Test Types: One-Sample, Two-Sample, and Paired

A one-sample test compares a single group's mean to a known or hypothesized value. The sample size formula applies directly: n = ((z_alpha + z_beta) / d)^2. A two-sample (independent) test compares the means of two separate groups, and the formula gives the required size per group, so the total sample size is doubled. A paired test compares measurements from the same subjects under two conditions, and uses the same formula as the one-sample test with d representing the standardized mean difference of the paired observations.

Paired designs are often more powerful than independent designs because within-subject variability is typically smaller than between-subject variability, leading to larger effective effect sizes for the same underlying treatment effect.

The Normal Approximation

This calculator uses the normal (z) approximation for power calculations, which is standard for planning purposes and yields sample sizes that are accurate for most practical scenarios. The Abramowitz and Stegun approximation provides the normal cumulative distribution function and its inverse with high precision. For very small sample sizes (roughly n less than 30), the t-distribution provides more accurate power estimates, and researchers may want to verify results with specialized statistical software.

The z-approximation tends to slightly underestimate the required sample size compared to exact t-test calculations, so the results from this calculator can be considered a reasonable lower bound for planning purposes.

Practical Considerations

When planning a study, it is common practice to inflate the calculated sample size by 10–20% to account for anticipated dropout, missing data, or protocol deviations. The sample size from a power analysis represents the minimum number of analyzable observations needed, not the number of participants to recruit.

If the required sample size is impractically large, researchers can consider increasing the anticipated effect size (by refining the intervention), relaxing the significance level (though this increases Type I error risk), accepting lower power (though this increases the risk of a null result), or switching to a paired or within-subjects design if feasible. Each of these trade-offs should be evaluated in the context of the specific research question and its practical implications.

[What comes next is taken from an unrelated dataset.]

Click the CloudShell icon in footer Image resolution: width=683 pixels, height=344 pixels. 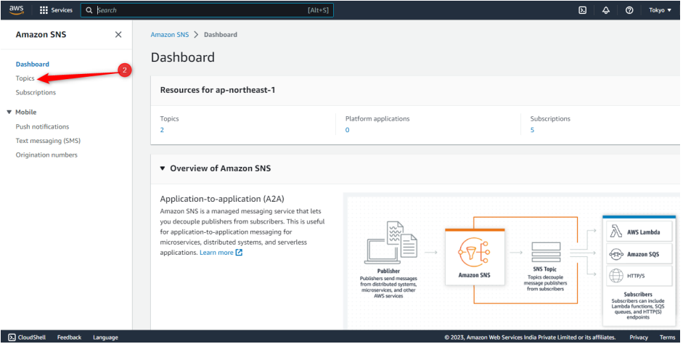point(12,337)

Frequently Asked Questions

What is statistical power?

Statistical power is the probability that a test will correctly reject the null hypothesis when there is a true effect. A power of 0.80 means there is an 80% chance of detecting the effect if it exists. Higher power reduces the risk of a Type II error (a false negative), but typically requires larger sample sizes.

What effect size should I use?

The best approach is to estimate your expected effect size from pilot data or published studies in your field. If no prior data is available, Cohen's conventions provide a starting point: d = 0.2 for a small effect, d = 0.5 for a medium effect, and d = 0.8 for a large effect. However, these conventions are general guidelines and may not reflect what is meaningful in your specific context.

Why is 0.80 a common target for power?

The 0.80 convention was proposed by Jacob Cohen as a reasonable balance between the risk of a Type II error (20%) and the cost of collecting additional data. Some fields, particularly clinical trials, may require higher power (0.90 or 0.95) because the consequences of missing a real treatment effect are more serious.

What is the difference between one-tailed and two-tailed tests?

A two-tailed test checks for effects in both directions (the treatment could be better or worse), while a one-tailed test only checks one direction. One-tailed tests need fewer subjects to achieve the same power, but they assume you have no interest in detecting an effect in the opposite direction. Two-tailed tests are the default in most research.

How accurate is the normal approximation for power calculations?

The normal (z) approximation is standard for sample size planning and is accurate for moderate to large sample sizes. For very small expected sample sizes (roughly under 30 per group), the exact t-distribution yields slightly different results. The z-approximation tends to slightly underestimate the required sample size, making it a reasonable lower bound for planning.